Dogma : Fourre-tout
Cinéma

Dogma : Fourre-tout

Après un premier film fauché, adolescent et sympa (Clerks), un deuxième film boursouflé, puéril et raté (Mallrats) et un troisième en forme de repentir, étonnamment mûr et réussi (Chasing Amy), l’imprévisible Kevin Smith réalise, avec Dogma, son ouvre la plus ambitieuse et la plus inclassable à ce jour: une comédie satirique sur Dieu, l’avortement, le capitalisme sauvage et la fin du monde, qui tente de mêler un humour adolescent, une esthétique de bande dessinée et une véritable profession de foi, dans une fable truffée de dialogues brillants, d’effets spéciaux kitsch et de cameos prestigieux, perdus dans un film à l’esthétique trash, monté à la va-comme-je-te-pousse.
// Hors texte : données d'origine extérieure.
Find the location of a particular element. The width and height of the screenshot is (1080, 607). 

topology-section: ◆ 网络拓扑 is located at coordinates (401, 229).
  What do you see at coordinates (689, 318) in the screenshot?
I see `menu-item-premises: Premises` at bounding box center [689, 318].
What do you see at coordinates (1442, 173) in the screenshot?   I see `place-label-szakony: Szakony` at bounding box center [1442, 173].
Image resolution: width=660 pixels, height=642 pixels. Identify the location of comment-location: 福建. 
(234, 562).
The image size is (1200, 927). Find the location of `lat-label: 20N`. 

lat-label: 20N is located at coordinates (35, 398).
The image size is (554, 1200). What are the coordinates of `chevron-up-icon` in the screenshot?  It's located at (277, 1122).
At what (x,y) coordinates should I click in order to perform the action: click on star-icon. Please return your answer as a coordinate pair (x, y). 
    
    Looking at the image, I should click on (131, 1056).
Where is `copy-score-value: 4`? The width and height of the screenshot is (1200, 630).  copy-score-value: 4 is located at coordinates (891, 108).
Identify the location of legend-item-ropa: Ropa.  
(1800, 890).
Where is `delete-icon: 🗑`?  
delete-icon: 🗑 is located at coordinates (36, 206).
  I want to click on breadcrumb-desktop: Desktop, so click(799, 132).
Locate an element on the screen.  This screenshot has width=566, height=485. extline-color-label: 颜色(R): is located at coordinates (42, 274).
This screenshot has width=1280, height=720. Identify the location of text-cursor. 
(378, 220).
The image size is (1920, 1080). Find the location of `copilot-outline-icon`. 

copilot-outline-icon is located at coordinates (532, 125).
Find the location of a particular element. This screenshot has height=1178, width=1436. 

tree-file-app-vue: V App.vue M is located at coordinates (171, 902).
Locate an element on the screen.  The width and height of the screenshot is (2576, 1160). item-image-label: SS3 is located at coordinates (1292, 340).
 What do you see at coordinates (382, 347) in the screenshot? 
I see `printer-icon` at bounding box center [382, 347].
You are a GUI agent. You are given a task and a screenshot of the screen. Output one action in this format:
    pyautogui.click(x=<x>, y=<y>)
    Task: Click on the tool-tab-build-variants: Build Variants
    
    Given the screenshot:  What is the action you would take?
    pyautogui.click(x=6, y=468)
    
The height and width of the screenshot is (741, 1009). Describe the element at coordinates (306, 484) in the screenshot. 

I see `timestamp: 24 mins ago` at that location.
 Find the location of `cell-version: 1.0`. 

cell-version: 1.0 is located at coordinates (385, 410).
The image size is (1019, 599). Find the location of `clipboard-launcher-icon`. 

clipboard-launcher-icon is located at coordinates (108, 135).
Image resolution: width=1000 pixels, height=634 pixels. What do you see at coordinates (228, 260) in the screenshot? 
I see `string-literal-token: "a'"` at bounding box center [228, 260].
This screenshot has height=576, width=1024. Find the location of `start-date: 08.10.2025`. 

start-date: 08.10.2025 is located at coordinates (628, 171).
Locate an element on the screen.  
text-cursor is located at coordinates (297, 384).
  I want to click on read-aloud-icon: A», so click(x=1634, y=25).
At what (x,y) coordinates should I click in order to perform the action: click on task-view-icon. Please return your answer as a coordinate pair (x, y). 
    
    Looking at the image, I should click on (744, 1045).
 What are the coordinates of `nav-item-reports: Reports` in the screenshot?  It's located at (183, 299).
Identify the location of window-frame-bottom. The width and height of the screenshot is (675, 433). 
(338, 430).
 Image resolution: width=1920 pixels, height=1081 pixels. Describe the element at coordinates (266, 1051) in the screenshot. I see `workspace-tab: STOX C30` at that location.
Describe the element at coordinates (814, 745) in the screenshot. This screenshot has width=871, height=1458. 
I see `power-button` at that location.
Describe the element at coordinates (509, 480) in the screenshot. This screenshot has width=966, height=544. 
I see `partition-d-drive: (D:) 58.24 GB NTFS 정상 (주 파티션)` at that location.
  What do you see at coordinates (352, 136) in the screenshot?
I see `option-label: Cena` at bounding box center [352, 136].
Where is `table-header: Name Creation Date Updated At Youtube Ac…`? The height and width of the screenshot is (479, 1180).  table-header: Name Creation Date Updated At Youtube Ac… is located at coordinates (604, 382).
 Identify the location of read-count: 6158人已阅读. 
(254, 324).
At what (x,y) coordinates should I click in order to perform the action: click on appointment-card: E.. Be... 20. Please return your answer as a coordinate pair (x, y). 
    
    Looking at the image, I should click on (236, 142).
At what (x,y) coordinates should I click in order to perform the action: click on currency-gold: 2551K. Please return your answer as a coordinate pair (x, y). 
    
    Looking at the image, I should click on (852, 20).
Le résultat est – c’est le moins que l’on puisse dire – aussi inégal qu’éparpillé…

L’idée de départ est pourtant assez marrante: deux anges déchus (Ben Affleck et Matt Damon), condamnés à passer l’éternité au Wisconsin, découvrent une faille dans le dogme qui leur permettrait de réintégrer le Paradis. Comme la réussite de leur plan prouverait la faillibilité du Tout-Puissant, et entraînerait du même coup la fin de notre monde, Dieu dépêche sur Terre un émissaire (Alan Rickman) qui doit convaincre une militante pro-choix (Linda Fiorentino) d’empêcher les deux anges de concrétiser leur plan. En route, elle recevra l’aide du treizième apôtre du Christ (Chris Rock, qui tombe littéralement du ciel!), d’une déesse reconvertie dans le strip-tease (Salma Hayek), et de deux glandeurs-philosophes (Jason Mewes et Kevin Smith, reprenant pour une quatrième fois leurs rôles d’Obi-Wan et Yoda de l’univers de Smith). Ensemble, ils tenteront de venir à bout d’un démon cornu (Jason Lee), qui joue de la mitraillette, d’un monstre excrémentiel littéralement sorti d’un bol de toilette, et d’un cardinal vendeur-du-temple (George Carlin), qui verra soudainement débarquer dans son église l’Être suprême (Alanis Morissette!).
Cette description – longue, mais encore trop brève pour vraiment rendre compte des virages tortueux qu’emprunte ce drôle de film – suggère une ouvre beaucoup plus amusante que ne l’est finalement Dogma. Pourquoi?

Tout simplement parce que la prémisse juteuse et les dialogues brillants du film de Smith se perdent rapidement dans les dédales d’un scénario bordélique, où le meilleur (les échanges entres les anges déchus) côtoie le pire (l’attaque du monstre excrémentiel); où les changements de ton (de la farce puérile à la violence gratuite, en passant par le sermon spielbergien) laissent parfois un drôle de goût; et où la surabondance répétitive d’échanges ultra-rapides (vous avez intérêt à maîtriser parfaitement l’anglais) fait que leur brillance lasse rapidement, alors que le filmage des scènes purement visuelles est à la fois surchargé et d’une pauvreté affligeante, en particulier lors de la séquence finale (cahoteuse et interminable) qui est un véritable test d’endurance.

Parfois drôle et inspiré, mais presque toujours lourd et brouillon, Dogma est un film étrange, qui séduit plus par sa verve et son intelligence que par ce qu’il accomplit véritablement. Surdoué mais maladroit, et finalement terriblement adolescent, Dogma est en fait à l’image de ses deux héros, anges déchus en quête de rédemption: un film malin mais infernal, qui se perd sur une route pavée de bonnes intentions.